Forensic: Framework, Standar, dan Metodologi pada Digital Forensic

From OnnoWiki
Jump to navigation Jump to search

Tidak ada jawaban tunggal untuk "bagaimana untuk siap forensik digital." Berbagai badan standardisasi dan organisasi mengusulkan kerangka kerja dan metodologi untuk menjawab pertanyaan itu, tetapi tidak ada "satu ukuran yang cocok untuk semua" atau praktik yang diterima secara umum untuk diikuti. Selain standar dan metodologi, komunitas riset juga mengeksplorasi topik dan mengusulkan pedoman atau kerangka kerja. Kesiapan forensik digital masih terus berkembang sebagai suatu disiplin, jadi kita hanya melihat kerangka kerja, standar, dan metodologi yang paling relevan yang tersedia saat ini.

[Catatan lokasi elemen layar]
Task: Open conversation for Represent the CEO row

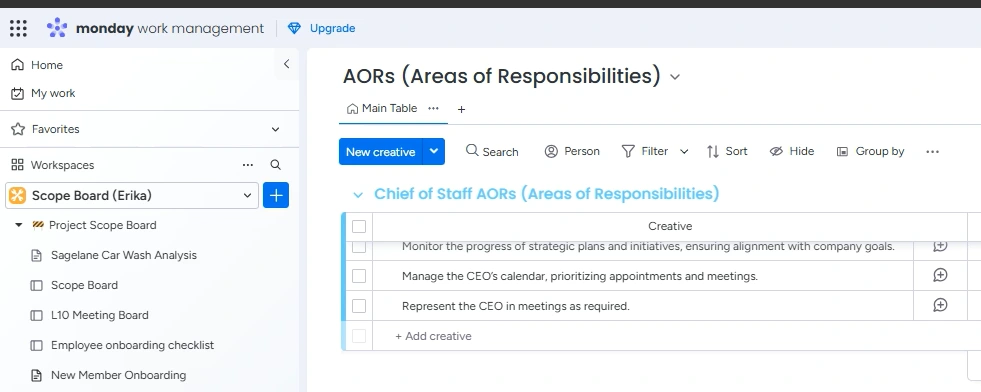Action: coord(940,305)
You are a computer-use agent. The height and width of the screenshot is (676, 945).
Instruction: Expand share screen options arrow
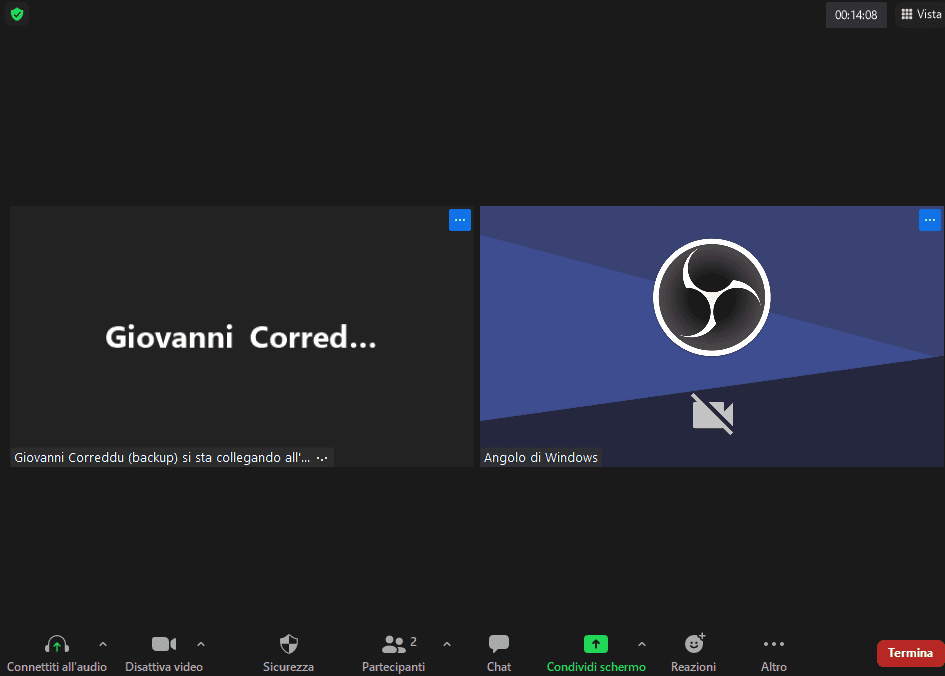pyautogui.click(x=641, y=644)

◆ Perintah Tugas 1:
Ringkaslah teks tentang kesiapan forensik digital di atas dalam dua kalimat.
◆ Perintah Tugas 2:
Teruskan teks tentang kesiapan forensik digital di atas, dimulai setelah kalimat terakhirnya.

◆ Jawaban Tugas 1:
Tidak ada jawaban tunggal atau praktik yang diterima secara umum tentang cara siap forensik digital, meskipun berbagai badan standardisasi, organisasi, dan komunitas riset telah mengusulkan kerangka kerja, metodologi, dan pedoman. Karena kesiapan forensik digital masih berkembang sebagai disiplin, pembahasannya dibatasi pada kerangka kerja, standar, dan metodologi yang paling relevan yang tersedia saat ini.

◆ Jawaban Tugas 2:
Berbagai Standard

Dua dari badan standardisasi paling terkenal, ISO dan NIST, telah menerbitkan beberapa standar yang terkait dengan proses investigasi digital forensik dan kesiapan digital forensik.

ISO / IEC 27037

Standar ISO / IEC 27037 memberikan definisi bukti digital dan menjelaskan tiga prinsip tata kelola utamanya: relevansi, keandalan, dan kecukupan. Persyaratan umum untuk penanganan bukti digital berdasarkan prinsip-prinsip tersebut disediakan. Mereka termasuk "auditability, justifiability, dan baik pengulangan atau reproduktifitas tergantung pada keadaan tertentu" (ISO / IEC 27037.2012; ISO / IEC, 2012). Proses penanganan bukti digital awal (identifikasi, pengumpulan, akuisisi, dan preservasi) juga dirinci melalui deskripsi berbagai komponen kunci dalam proses-nya.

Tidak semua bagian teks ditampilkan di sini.